Action item: For the records that follow, give the number of lines in which the word "computer" occurs, with nothing added.

Exercise materials:
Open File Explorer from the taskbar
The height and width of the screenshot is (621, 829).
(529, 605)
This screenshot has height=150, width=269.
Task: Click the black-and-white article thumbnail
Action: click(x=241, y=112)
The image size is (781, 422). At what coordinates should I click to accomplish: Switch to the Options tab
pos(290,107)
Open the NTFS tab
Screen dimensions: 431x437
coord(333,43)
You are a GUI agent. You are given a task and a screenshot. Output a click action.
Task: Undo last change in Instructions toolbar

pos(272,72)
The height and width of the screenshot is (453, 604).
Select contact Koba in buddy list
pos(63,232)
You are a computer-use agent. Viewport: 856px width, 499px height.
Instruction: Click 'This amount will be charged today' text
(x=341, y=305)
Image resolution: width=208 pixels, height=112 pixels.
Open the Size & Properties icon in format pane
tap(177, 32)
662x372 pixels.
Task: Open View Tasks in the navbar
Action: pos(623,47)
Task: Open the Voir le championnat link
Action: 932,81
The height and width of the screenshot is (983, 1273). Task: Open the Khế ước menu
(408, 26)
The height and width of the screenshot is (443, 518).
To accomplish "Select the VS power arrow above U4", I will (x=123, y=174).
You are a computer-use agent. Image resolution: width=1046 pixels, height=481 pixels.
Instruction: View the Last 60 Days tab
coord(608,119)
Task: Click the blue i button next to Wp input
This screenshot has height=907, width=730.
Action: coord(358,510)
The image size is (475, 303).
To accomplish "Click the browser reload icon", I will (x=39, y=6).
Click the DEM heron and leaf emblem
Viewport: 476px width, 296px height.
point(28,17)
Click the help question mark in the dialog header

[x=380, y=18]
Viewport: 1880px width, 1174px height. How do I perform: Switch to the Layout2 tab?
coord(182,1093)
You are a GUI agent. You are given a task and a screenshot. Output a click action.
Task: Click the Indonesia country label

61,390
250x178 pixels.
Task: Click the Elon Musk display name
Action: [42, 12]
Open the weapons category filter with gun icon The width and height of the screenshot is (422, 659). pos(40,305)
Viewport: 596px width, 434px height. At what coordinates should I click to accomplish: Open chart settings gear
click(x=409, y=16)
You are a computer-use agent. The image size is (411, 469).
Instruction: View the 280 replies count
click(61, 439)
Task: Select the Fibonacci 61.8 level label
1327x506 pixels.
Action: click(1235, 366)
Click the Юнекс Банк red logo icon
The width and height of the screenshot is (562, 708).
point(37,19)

Answer to the exercise: 3